Geçenlerde 12 yaşındaki bir erkek çocuğunun, diyaliz kataterinin dikişlerinin kopması sebebiyle, yeniden dikişler atılırken çektiği ızdırabı görmek, her anne gibi benimde kafamda bir çok soru işaretine sebep oldu. Kendime dedim ki; « bu çocuk ya benim çocuğum olsaydı» bu acıyı çekmesindense, herhalde çocuğuma canımı vermek isterdim. Bir an önce böbrek nakli olsun, yavrumun çekeceği acı ve ızdıraplar son bulsun isterdim.
Bu çocuğa nasıl böbrek bulunacaktı ki? Ailesinden böbrek verecek uygun kişi yok. Kadavradan bir böbrek çıkmasından başka seçenek yok. Sonra düşündüm ve dedim ki; « ya ölen benim çocuğum olsaydı, o zaman da böyle mantıklı düşünebilir miydim?» İşte hayatı son bulmuş da olsa, organ bağışının ülkemizde çok az olmasının sebebi bu olsa gerekti.
Yıllarca önceydi; hemşirelik stajı için gittiğim hastaneye, şofbenden zehirlenen simsiyah saçlı, gencecik bir kız gelmişti. Annesi yoğun bakım ünitesinin kapısında onun güzel haberlerini umutla beklerken, bir sabah doktor yanına geldi. Ona artık kızının beyin ölümünün gerçekleştiğini, isterlerse kızının organlarını bağışlayabileceklerini söyledi. Doktorun bu sözlerine annenin verdiği cevap, insanın içini parçalayacak kadar acıydı. Annenin «benim yavrum yarım mı girsin toprağa» diye ettiği feryatlar hastane koridorlarını inletti. O zamanlar ben mesleğin başlarındaydım ve hayatın gerçeklerinin çok farkında değildim.
Şimdi düşünüyorum, o zaman o annenin yanına gidip «İstemez miydin, sana kızın gibi bakan iki göz olsun, Sen baktıkça onu görsen. Ya da şu an acılar içinde bir çocuk kalp bulunmasını bir umutla beklemekte, kızının kalbi onda atsa, iyileşip ziyaretine gelse, sana minnetini sevgisini gösterse. Hayatın kızına vermediği şansı, sen bir başkasına versen» diyebilmeyi çok isterdim. Toprakta çürüyeceğini, yok olacağını bildiğimiz hiç bir şey geriye dönmeyecek, bir daha. Belki bu bir fırsatta olabilir mi? Her insanın öldükten sonra organları bağışlanabilir mi? Ölümün her yüzü acıdır ama; sadece beyin ölümü gerçekleşen insanların organları yakınları izin verirse bağışlanabilir.

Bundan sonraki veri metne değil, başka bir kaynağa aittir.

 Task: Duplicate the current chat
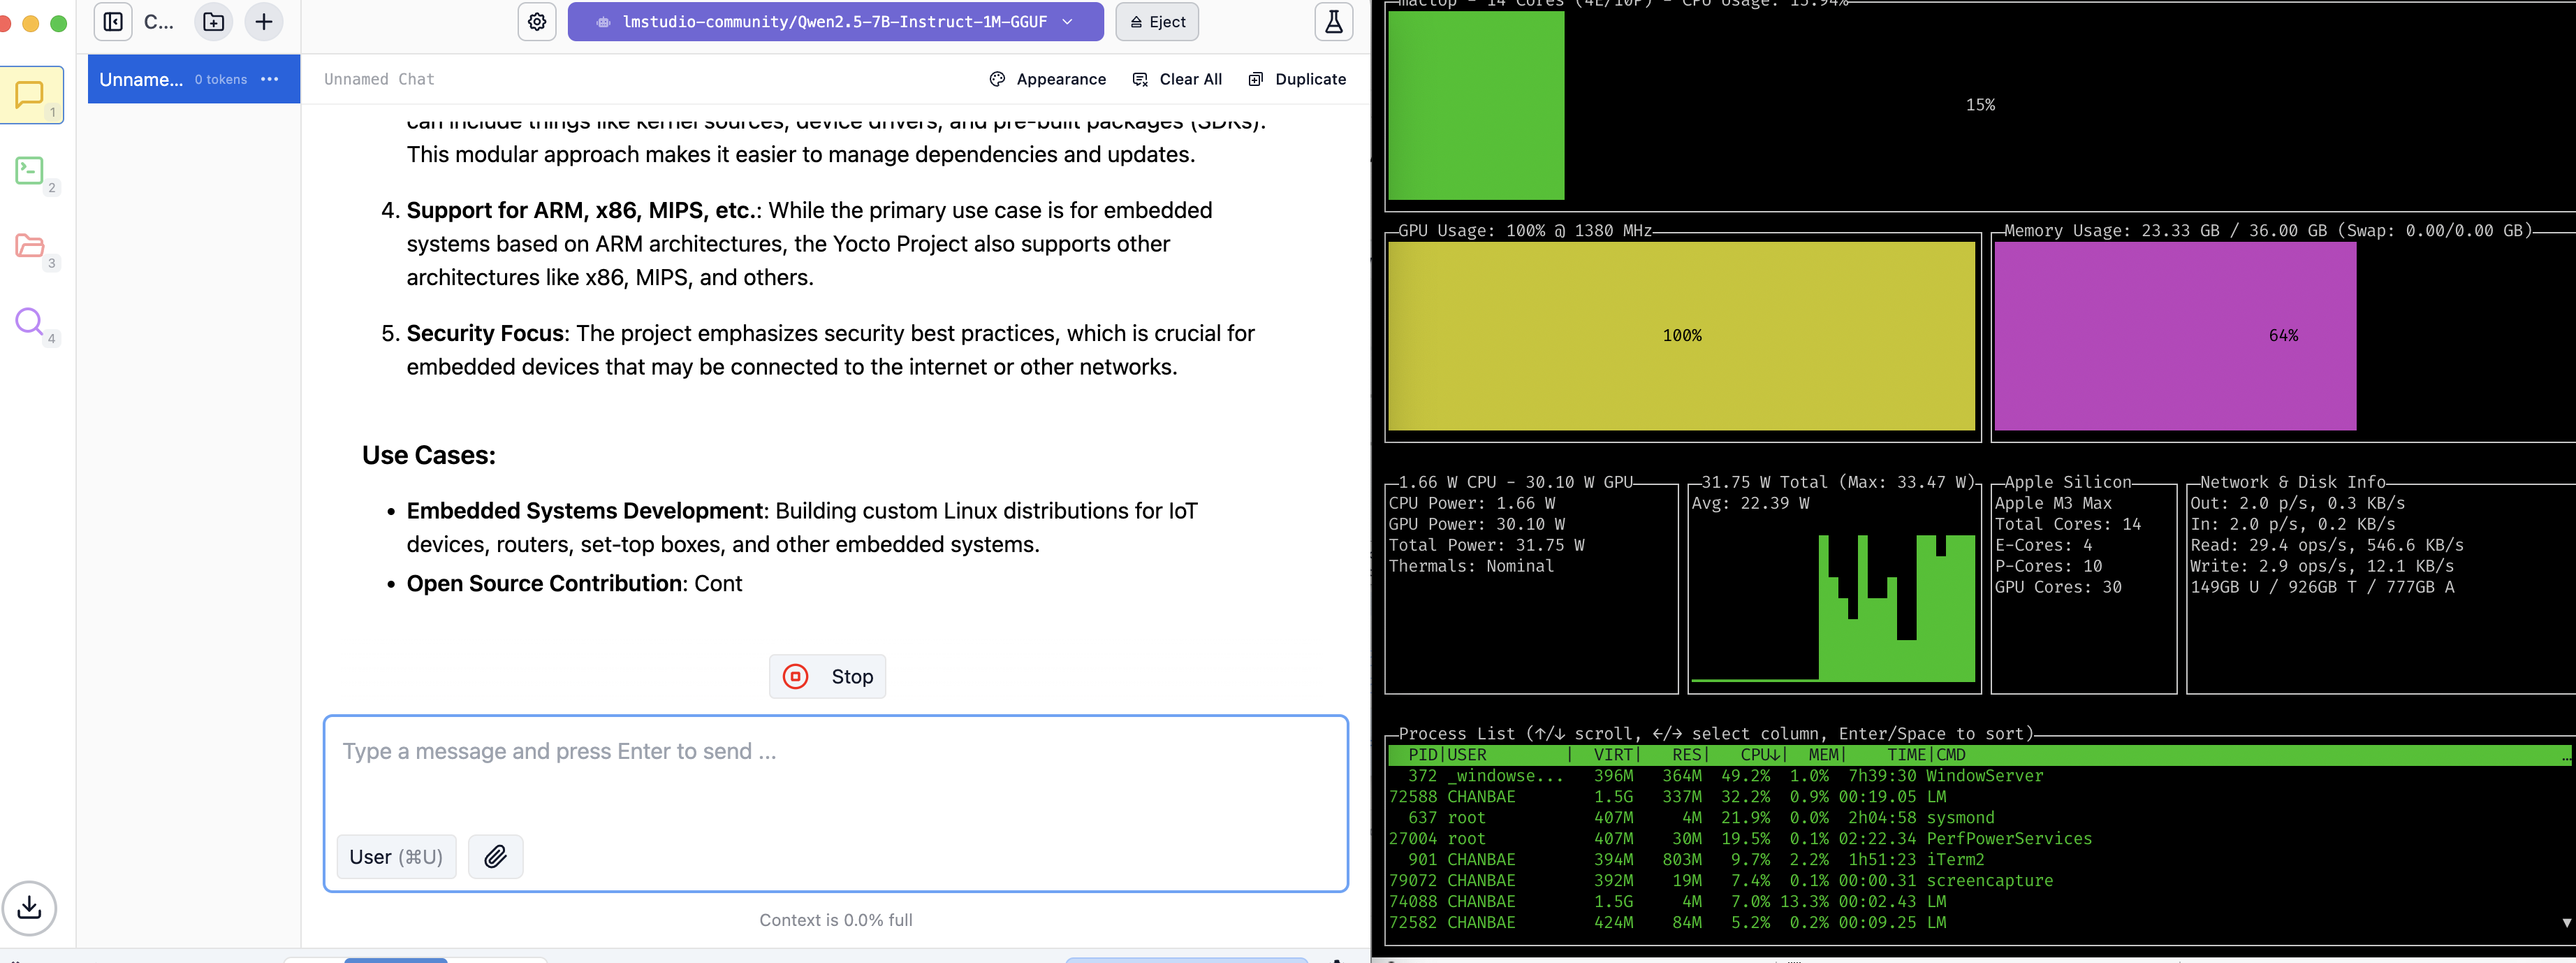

O zaman dünyada her olanın bir nedeni ve sebebi varken; hiçbir şeyin tesadüf olmadığına inanan bir dinin mensupları olarak bunun da bir tesadüf olmadığını anlayabilmelidirler. Bilimsel olarak biliniyor mu, bir insanın beyin ölümü gerçekleştikten sonra kalp hala neden organları yaşatmak için çalışıyor? İşte beyinlerimiz bize, cevabı bilinmeyen sorularda kendi doğrularımızı bulmak için verildi. Her insan bu dünyadan giderken arkasında güzel bir şeyler bırakmak ister. Belki zengin değilsiniz, bir okul veya cami yaptıramayabilirsiniz; ama isterseniz insanlara bir umut olabilirsiniz. Unutmamalıyız ki; hiçbir şeyin garantisinin olmadığı bir dünyada, yarınımızı bilmeden yaşıyoruz; bir gün organ bekleme listesinde, kendimizin belki de sevdiklerimizin adı yazıyor olabilir.